Defining what an agent is has become easier over the past year as the term has been applied more consistently. An agent is a system that uses a language model to take a sequence of actions toward a goal, where the actions and their sequence are determined by the model based on the current state of the task. This distinguishes agents from single-shot LLM applications, where the prompt goes in and the response comes out, with no loop.
Defining what it means to run an agent well is significantly harder. The infrastructure question — what is the runtime environment for an agent? — is one that the field has not yet answered well, and the gap between the best current answer and the right answer is large.

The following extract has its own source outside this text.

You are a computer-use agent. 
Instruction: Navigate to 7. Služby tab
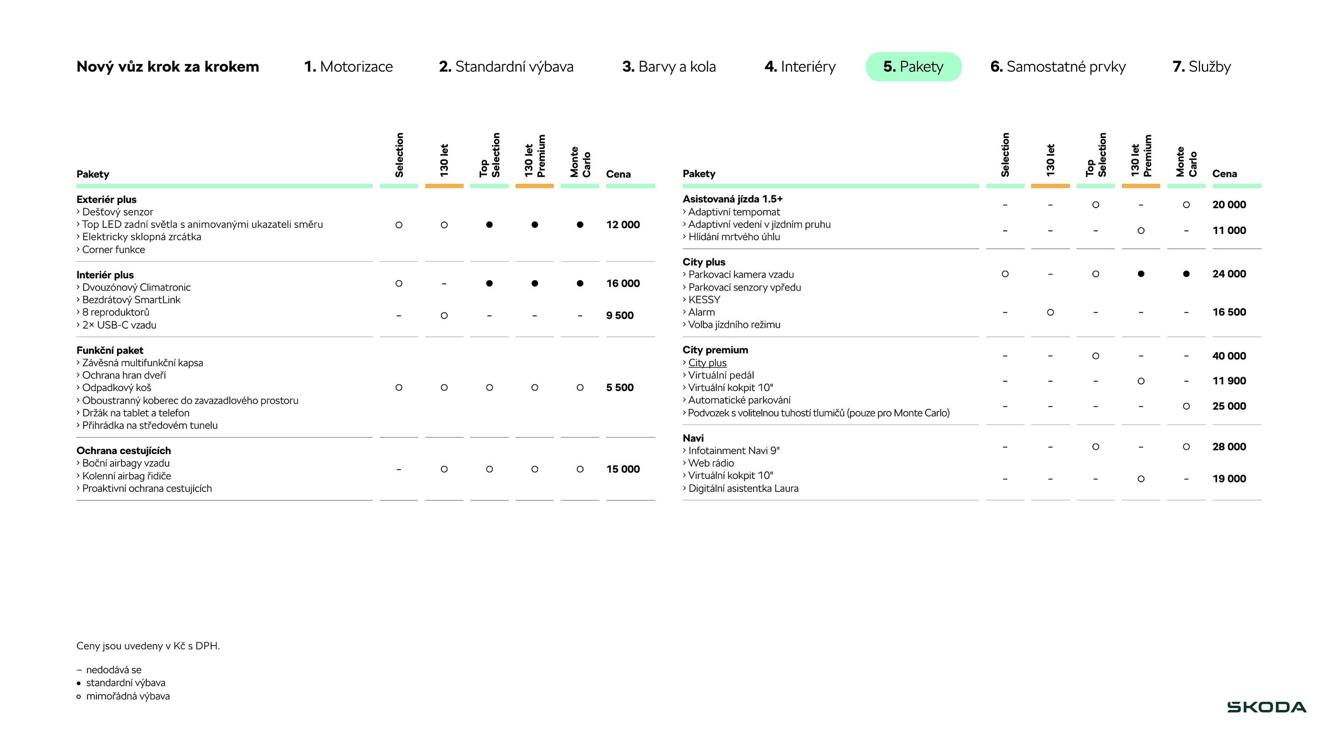(1201, 66)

What a Runtime Needs to Do
A runtime for agents needs to handle several concerns that are entirely absent from single-shot LLM applications. Execution state: the agent's current position in a task, the history of actions taken, the intermediate results accumulated. Scheduling: when does the agent run? Is it event-driven? Periodic? Does it block on a user response? Tool execution: dispatching tool calls to external systems, handling the response, and incorporating it into the agent's context. Failure handling: what happens when a tool call fails, when the model produces an unparseable output, when the execution exceeds its time or cost budget?

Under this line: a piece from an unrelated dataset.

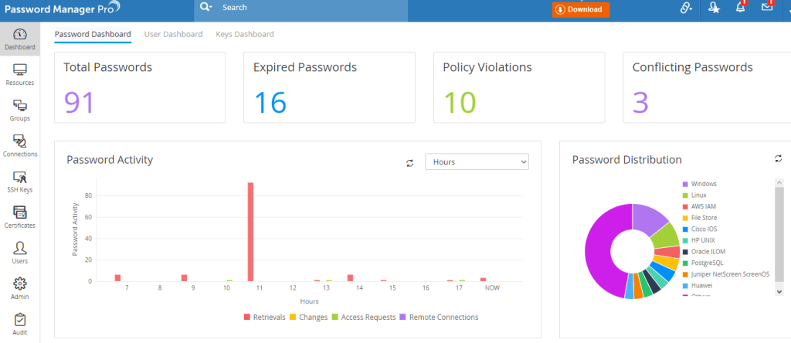Open the Connections sidebar icon
The width and height of the screenshot is (791, 343).
(19, 146)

None of these concerns exist in isolation. They interact in ways that make them difficult to handle in ad-hoc application code. An agent that loses its execution state when a tool call times out is not a reliable agent. An agent that does not have a coherent strategy for handling model failures will behave unpredictably in production.
The Current State
The current state of agent runtime infrastructure is basically: each team builds their own. LangChain provides some scaffolding, AutoGPT demonstrated the pattern, but the production-grade runtime infrastructure that would let teams deploy agents reliably and manage them operationally does not really exist yet as a first-class product. What does exist is either research code or application-specific implementations with no general-purpose design. This gap is what Superagent, which we backed earlier this year, is specifically working to close — building the runtime infrastructure that makes deployment of conversational agents tractable for production applications.
We expect this to be one of the more important infrastructure categories to crystallize over the next two years. The teams that get the agent runtime abstraction right will be in a position analogous to where application servers were in the late 1990s: foundational infrastructure that every production deployment depends on.